■ Texte ■
☆ ☆ ☆ ☆

Au numéro 29 de la rue Général Lartigue à Woluwé-Saint-Lambert se dresse une maison mitoyenne. Une façade toute simple. Une plaque en cuivre apposée sur la porte nous signale que nous sommes au "Caillou" C'est là que les jeudis soirs, l'avocat bruxellois Georges Lethé anime des lectures bibliques en hébreu.

Des réunions que les différents témoins que nous avons rencontrés au cours de notre enquête jugent fort "intéressantes", "fascinantes" et "terriblement enrichissantes sur le plan philosophique et spirituel".

Ces "Jeudis du Caillou" réunissent en général une vingtaine de personnes. Outre le noyau dur de la communauté, on y côtoie des avocats, des enseignants, des hommes politiques, des cadres... À côté des lectures bibliques, le Caillou organise également des conférences sur des thèmes divers.

C'est ainsi qu'il a accueilli le représentant de l'OLP à Bruxelles ou encore l'avocat Michel Graindorge pour parler du terrorisme. Des sessions d'études sont également organisées dans une maison de campagne à Gimnée près de Givet.

"Le but du Caillou est limpide:changer le monde au profit de Georges Lethé"

Le Caillou, par l'intermédiaire de Johannes Blum, est encore le correspondant belge de la revue française Golias qui a notamment dénoncé les mouvements sectaires au sein de l'Église (l'Oeuvre l'Opus Dei ... ). Les membres de cette communauté ont encore monté des actions sociales et humanitaires en faveur du Tiers monde. Ils ont notamment accueilli et soutenu un journaliste chilien qui avait fui la dictature d'Augusto Pinochet. Ils ont aussi milité aux côtés des organisations juives contre le carmel d'Auschwitz. Par ailleurs, Georges Lethé est un des fondateurs du SEL, le Syndicat de l'Enseignement Libre.

☆ ☆ ☆ ☆

■ Énoncé A ■
D'après le texte sur le Caillou, combien de personnes les « Jeudis du Caillou » réunissent-ils en général ?
■ Énoncé B ■
Reproduisez fidèlement le passage du texte sur le Caillou situé entre « Au numéro 29 » et « des thèmes divers. », ces deux bornes comprises.

☆ ☆ ☆ ☆

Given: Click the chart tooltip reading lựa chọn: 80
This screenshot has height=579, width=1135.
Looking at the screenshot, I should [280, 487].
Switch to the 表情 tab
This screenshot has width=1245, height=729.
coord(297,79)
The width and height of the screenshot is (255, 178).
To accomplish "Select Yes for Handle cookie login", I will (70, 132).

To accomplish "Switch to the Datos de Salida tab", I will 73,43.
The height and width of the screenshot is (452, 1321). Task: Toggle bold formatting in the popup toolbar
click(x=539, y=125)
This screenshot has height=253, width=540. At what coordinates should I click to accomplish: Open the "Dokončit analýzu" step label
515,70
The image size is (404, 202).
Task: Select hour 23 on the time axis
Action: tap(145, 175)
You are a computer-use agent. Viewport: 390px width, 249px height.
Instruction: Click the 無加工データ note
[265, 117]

☆ ☆ ☆ ☆

■ Corrigé A ■
Une vingtaine de personnes.

■ Corrigé B ■
Au numéro 29 de la rue Général Lartigue à Woluwé-Saint-Lambert se dresse une maison mitoyenne. Une façade toute simple. Une plaque en cuivre apposée sur la porte nous signale que nous sommes au "Caillou" C'est là que les jeudis soirs, l'avocat bruxellois Georges Lethé anime des lectures bibliques en hébreu.

Des réunions que les différents témoins que nous avons rencontrés au cours de notre enquête jugent fort "intéressantes", "fascinantes" et "terriblement enrichissantes sur le plan philosophique et spirituel".

Ces "Jeudis du Caillou" réunissent en général une vingtaine de personnes. Outre le noyau dur de la communauté, on y côtoie des avocats, des enseignants, des hommes politiques, des cadres... À côté des lectures bibliques, le Caillou organise également des conférences sur des thèmes divers.